Background:

IC50: 57 and 68 nM for ERα and ERβ, respectively

8-Prenylnaringenin is an estrogen receptor inhibitor.

The two estrogen receptors ERα and ERβ belong to the nuclear receptor superfamily and are ligand-regulated transcription factors accounting for mediating the physiological effects of the steroid hormone 17α-estradiol. ER is an established target for the development of synthetic ligands for therapeutic applications.
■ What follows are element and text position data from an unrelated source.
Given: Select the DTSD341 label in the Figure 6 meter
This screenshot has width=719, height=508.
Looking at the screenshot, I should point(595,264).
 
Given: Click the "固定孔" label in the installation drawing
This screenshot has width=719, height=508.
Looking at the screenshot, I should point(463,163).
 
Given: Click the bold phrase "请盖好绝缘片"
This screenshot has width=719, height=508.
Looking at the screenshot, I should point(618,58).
In vitro: Previous study identified 8-prenylnaringenin as a potent phytoestrogen in hops, which had an activity greater than other known plant estrogens. The estrogenic activity of 8-prenylnaringenin was reflected in its relative binding affinity to estrogen receptors from rat uteri. In addition, the presence of 8-prenylnaringenin in hops might explane the accounts of menstrual disturbances in female hop workers [1].
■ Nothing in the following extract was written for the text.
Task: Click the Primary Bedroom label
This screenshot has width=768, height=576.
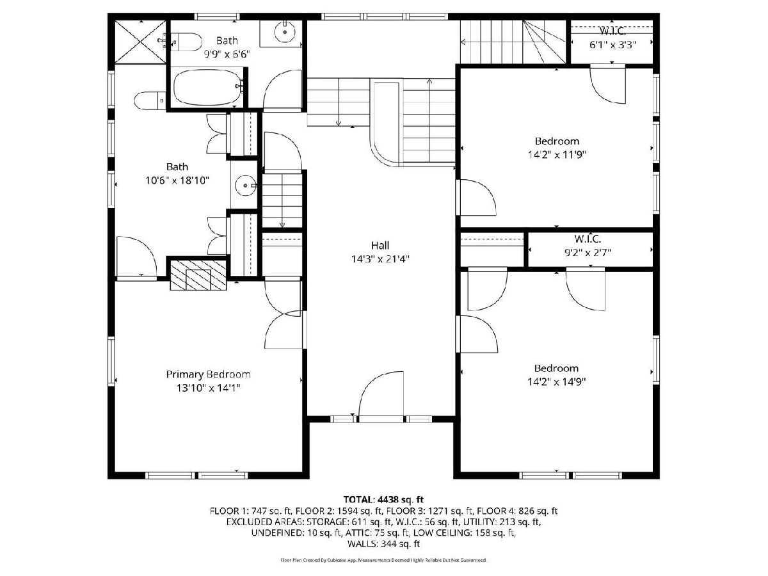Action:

In vivo: Previous animal data demonstrated that 8-prenylnaringenin treatment could result in AMPK signaling pathway activation, therefore suppressing lipogenesis. The consumption of 8-prenylnaringenin was able to prevent body weight gain and improve plasma lipid profile, with significant improvement of insulin resistance and glucose tolerance. Moreove, it was found that 8-prenylnaringenin-enriched diet could ameliorate diabetic-associated metabolic disturbances via regulating glucose and lipid pathways [2].

Clinical trial: So far, no clinical study has been conducted.

参考文献:
[1] Milligan SR, Kalita JC, Heyerick A, Rong H, De Cooman L, De Keukeleire D. Identification of a potent phytoestrogen in hops (Humulus lupulus L.) and beer. J Clin Endocrinol Metab. 1999 Jun;84(6):2249-52.
[2] Costa R et al.  Xanthohumol and 8-prenylnaringenin ameliorate diabetic-related metabolic dysfunctions in mice. J Nutr Biochem. 2017 Apr 6;45:39-47.